▸ **Task**
Continue the filing excerpt about the company's IPO, private placement, and trust account, picking up right after its final sentence.

▸ **Document passage**
Simultaneously with the consummation of the IPO and the issuance and sale of the Units, the Company consummated the private placement of 5,333,333 Private Placement Warrants at a price of $1.50 per Private Placement Warrant, to the Sponsor, generating total proceeds of $8,000,000. No underwriting discounts or commissions were paid with respect to the Private Placement. The Private Placement was conducted as a non-public transaction and, as a transaction by an issuer not involving a public offering, is exempt from registration under the Securities Act in reliance upon Section 4(a)(2) of the Securities Act. The Private Placement Warrants are substantially similar to the Public Warrants, except that if held by the Sponsor or its permitted transferees, they (i) may be exercised for cash or on a cashless basis, (ii) are not subject to being called for redemption under certain redemption scenarios and (iii) subject to certain limited exceptions, will be subject to transfer restrictions until 30 days following the consummation of the Company’s initial business combination. If the Private Placement Warrants are held by holders other than the Sponsor or its permitted transferees, the Private Placement Warrants will be redeemable by the Company under all redemption scenarios and exercisable by holders on the same basis as the Public Warrants. The Private Placement Warrants have been issued pursuant to, and are governed by the Warrant Agreement.

 

Item 5.03.

Amendments to Memorandum and Articles of Association.

On February 11, 2021, the Company adopted its Second Amended and Restated Memorandum and Articles of Association. The Second Amended and Restated Memorandum and Articles of Association is filed herewith as Exhibit 3.1 and is incorporated by reference herein.

 

Item 8.01.

Other Events.

The net proceeds from the IPO together with certain of the proceeds from the Private Placement, $300,000,000 in the aggregate (the “Offering Proceeds”), were placed in a trust account established for the benefit of the Company’s public shareholders and the underwriters of the IPO with Continental Stock Transfer & Trust Company acting as trustee. Except for the withdrawal from interest earned on the Offering Proceeds in the trust account that may be released to pay income taxes, if any, none of the funds held in the trust account will be released until the earlier of (i) the completion of the Company’s initial business combination, (ii) the redemption of the Company’s public shares if the Company is unable to consummate an initial business combination within 18 months from the closing of the IPO (or 24 months, if the Company elects to extend such initial term with an amount of $0.10 per unit offered in this offering deposited into the trust account), subject to applicable law, or (iii) the redemption of any public shares properly submitted in connection with a shareholder vote to amend the Company’s Second Amended and Restated Memorandum and Articles of Association (a) to modify the substance or timing of its obligation to allow redemption in connection with the Company’s initial business combination or to redeem 100% of its public shares if the Company does not complete its initial business combination within 18 months (or 24 months, as applicable) from the closing of the IPO or (b) with respect to any other provisions relating to shareholders’ rights.

▸ **Raw data**
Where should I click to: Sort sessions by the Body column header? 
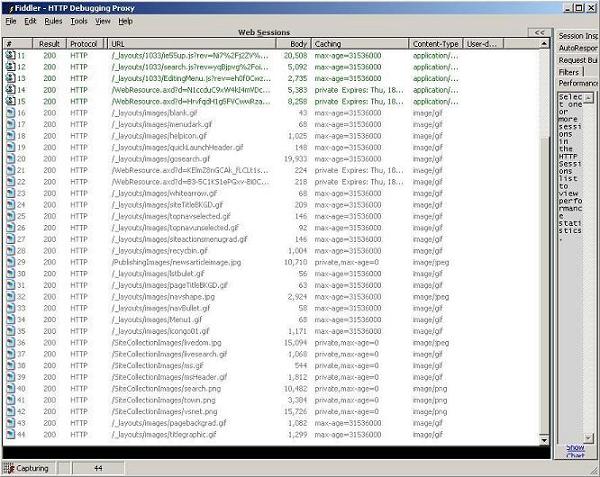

▸ **The output**
On February 11, 2021, the Company issued a press release, a copy of which is attached as Exhibit 99.1 to this Current Report on Form 8-K and incorporated herein by reference, announcing the pricing of the IPO. On February 17, 2021, the Company issued a press release, a copy of which is attached as Exhibit 99.2 to this Current Report on Form 8-K and incorporated herein by reference, announcing the closing of the IPO.


Item 9.01.

Financial Statements and Exhibits.

 

(d)

Exhibits.

 

  1.1    Underwriting Agreement by and among the Company and J.P. Morgan Securities LLC
  3.1    Second Amended and Restated Memorandum and Articles of Association
  4.1    Warrant Agreement between Continental Stock Transfer & Trust Company and the Company
10.1    Private Placement Warrants Purchase Agreement between the Company and Catcha Holdings LLC
10.2    Investment Management Trust Agreement between Continental Stock Transfer & Trust Company and the Company
10.3    Registration and Shareholder Rights Agreement among the Company and Catcha Holdings LLC
10.4    Letter Agreement among the Company, and Catcha Holdings LLC and each director and executive officer of the Company
10.5    Administrative Services Agreement between the Company and Catcha Holdings LLC
10.6    Indemnity Agreement, dated February 11, 2021, between the Company and Patrick Grove
10.7    Indemnity Agreement, dated February 11, 2021, between the Company and Luke Elliott
10.8    Indemnity Agreement, dated February 11, 2021, between the Company and Wai Kit Wong
10.9    Indemnity Agreement, dated February 11, 2021, between the Company and James Graf
10.10    Indemnity Agreement, dated February 11, 2021, between the Company and Rick Hess
99.1    Press Release, dated February 11, 2021
99.2    Press Release, dated February 17, 2021


SIGNATURE

Pursuant to the requirements of the Securities Exchange Act of 1934, the registrant has duly caused this report to be signed on its behalf by the undersigned hereunto duly authorized.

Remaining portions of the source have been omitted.